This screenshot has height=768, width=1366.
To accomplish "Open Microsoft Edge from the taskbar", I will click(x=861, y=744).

════

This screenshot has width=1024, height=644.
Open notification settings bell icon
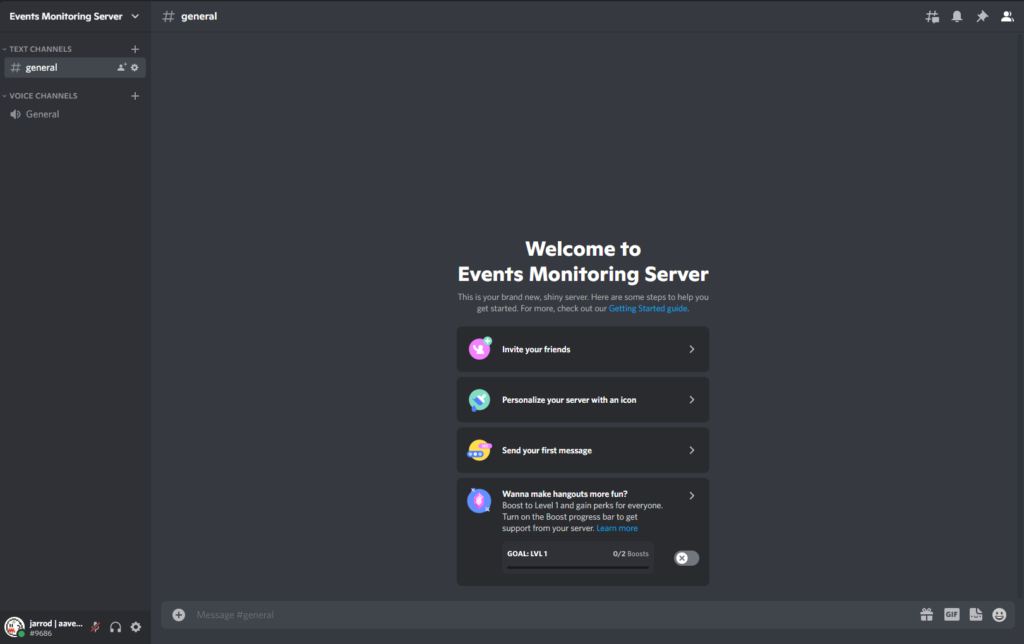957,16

════

# Task goal
Go through the entries above and copy every line containing "screenshot".

# Written solution
This screenshot has height=768, width=1366.
This screenshot has width=1024, height=644.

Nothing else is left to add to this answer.